§ **Written request**
Render the records from the line with "Show the participants people list" through the end of the records as a two-column CSV with columns named instruction and output, one row for each record. Put each record's text and its answer in a single quoted field each, with line breaks turned into spaces.

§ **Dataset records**
-- Begin --

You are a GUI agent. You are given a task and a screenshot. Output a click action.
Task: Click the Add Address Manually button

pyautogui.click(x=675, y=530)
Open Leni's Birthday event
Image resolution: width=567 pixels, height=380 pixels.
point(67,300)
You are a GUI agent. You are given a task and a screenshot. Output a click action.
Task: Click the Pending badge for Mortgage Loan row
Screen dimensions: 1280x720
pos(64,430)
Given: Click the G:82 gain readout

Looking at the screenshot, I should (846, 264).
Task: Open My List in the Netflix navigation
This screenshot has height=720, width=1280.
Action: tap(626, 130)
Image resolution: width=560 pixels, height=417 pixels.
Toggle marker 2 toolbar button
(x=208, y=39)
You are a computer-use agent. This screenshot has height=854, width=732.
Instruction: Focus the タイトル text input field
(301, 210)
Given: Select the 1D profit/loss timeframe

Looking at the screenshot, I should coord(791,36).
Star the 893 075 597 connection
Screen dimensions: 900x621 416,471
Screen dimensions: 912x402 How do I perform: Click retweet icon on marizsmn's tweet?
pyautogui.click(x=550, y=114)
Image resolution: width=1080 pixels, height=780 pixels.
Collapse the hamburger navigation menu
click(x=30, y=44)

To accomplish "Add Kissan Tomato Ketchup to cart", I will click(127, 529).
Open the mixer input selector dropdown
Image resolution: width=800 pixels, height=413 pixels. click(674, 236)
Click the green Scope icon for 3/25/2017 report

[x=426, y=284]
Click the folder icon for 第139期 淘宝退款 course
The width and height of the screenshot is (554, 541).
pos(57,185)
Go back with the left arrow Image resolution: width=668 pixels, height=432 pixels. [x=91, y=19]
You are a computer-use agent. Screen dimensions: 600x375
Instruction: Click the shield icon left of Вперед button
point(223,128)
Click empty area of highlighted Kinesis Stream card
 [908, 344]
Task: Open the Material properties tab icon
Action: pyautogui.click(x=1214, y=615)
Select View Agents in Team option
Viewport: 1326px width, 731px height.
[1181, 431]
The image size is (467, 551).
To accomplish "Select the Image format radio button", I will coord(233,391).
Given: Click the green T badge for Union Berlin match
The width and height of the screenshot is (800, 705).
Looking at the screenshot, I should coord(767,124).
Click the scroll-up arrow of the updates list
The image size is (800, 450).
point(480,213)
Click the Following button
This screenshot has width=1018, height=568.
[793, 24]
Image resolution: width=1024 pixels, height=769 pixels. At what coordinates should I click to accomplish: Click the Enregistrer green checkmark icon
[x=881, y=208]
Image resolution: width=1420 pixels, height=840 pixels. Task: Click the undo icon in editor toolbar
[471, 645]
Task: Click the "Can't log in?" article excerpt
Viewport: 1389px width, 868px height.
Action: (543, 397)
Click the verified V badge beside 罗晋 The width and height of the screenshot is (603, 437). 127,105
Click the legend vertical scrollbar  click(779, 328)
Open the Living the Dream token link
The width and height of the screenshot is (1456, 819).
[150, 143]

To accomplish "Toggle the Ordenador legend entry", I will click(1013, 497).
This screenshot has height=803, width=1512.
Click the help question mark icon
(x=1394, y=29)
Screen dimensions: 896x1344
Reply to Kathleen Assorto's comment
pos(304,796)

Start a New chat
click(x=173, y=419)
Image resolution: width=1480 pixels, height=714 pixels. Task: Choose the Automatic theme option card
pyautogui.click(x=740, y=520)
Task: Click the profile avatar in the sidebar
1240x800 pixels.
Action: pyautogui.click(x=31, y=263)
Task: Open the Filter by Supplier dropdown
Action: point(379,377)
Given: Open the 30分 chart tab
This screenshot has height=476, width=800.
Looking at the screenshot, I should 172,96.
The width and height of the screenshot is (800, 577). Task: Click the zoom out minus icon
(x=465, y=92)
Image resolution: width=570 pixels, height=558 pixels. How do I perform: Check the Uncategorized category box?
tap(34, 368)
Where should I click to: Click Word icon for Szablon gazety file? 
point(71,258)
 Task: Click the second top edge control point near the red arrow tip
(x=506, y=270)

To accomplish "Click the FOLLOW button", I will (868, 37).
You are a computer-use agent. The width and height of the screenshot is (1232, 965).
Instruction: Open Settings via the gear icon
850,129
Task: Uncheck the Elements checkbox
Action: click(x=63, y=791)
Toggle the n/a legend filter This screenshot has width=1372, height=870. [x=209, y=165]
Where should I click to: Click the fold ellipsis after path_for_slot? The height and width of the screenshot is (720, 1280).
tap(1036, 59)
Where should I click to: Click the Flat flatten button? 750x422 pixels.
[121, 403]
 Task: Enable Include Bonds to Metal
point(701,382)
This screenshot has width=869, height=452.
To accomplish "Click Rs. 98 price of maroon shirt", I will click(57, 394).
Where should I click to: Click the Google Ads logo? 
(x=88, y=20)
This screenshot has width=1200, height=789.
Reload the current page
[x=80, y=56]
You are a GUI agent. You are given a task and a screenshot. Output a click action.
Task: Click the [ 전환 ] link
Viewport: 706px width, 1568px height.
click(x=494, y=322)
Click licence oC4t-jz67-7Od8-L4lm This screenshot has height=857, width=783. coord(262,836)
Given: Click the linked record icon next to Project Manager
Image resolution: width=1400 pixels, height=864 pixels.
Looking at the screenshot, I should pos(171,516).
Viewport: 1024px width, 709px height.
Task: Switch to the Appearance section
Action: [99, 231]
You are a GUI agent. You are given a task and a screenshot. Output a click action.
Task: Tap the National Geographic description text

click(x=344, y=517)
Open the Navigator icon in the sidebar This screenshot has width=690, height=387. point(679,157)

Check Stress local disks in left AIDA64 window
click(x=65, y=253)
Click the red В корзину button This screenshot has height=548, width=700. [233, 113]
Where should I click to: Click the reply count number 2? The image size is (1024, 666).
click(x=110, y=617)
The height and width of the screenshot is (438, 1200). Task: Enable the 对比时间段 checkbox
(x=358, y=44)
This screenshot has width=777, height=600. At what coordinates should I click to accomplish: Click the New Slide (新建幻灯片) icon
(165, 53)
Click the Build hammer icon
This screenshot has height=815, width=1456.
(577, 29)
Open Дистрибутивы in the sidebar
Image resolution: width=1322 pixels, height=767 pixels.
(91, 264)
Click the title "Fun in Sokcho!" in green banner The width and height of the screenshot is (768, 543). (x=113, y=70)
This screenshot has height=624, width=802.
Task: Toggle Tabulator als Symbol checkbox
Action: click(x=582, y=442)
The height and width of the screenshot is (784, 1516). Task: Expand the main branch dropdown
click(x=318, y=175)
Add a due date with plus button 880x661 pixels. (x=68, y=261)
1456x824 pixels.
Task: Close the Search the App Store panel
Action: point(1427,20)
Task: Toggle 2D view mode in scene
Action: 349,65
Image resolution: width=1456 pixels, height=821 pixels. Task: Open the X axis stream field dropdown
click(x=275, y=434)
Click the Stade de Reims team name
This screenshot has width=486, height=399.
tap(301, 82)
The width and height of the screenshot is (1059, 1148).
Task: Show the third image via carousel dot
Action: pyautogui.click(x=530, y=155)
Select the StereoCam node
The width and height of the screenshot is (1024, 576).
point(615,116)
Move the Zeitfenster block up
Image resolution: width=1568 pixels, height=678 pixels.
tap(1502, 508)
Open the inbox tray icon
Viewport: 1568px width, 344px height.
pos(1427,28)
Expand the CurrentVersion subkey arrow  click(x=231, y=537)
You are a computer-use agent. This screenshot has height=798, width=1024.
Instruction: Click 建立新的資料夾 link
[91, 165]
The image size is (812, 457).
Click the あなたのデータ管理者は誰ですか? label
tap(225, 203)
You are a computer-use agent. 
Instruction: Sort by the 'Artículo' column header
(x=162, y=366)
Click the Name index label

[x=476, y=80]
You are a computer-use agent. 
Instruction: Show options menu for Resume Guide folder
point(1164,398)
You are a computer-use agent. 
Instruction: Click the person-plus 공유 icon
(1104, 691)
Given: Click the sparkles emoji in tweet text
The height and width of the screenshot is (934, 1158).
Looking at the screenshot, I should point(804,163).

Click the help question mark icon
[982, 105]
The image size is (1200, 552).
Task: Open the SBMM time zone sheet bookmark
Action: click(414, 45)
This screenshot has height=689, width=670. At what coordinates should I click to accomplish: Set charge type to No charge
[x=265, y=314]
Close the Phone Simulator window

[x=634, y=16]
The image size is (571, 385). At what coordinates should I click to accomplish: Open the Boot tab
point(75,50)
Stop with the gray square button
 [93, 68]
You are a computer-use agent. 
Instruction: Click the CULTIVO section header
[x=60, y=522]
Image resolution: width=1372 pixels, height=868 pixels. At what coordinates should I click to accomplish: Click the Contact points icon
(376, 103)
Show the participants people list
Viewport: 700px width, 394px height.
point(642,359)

-- End --

§ **Output of the task**
instruction,output
"Show the participants people list Viewport: 700px width, 394px height.","point(642,359)"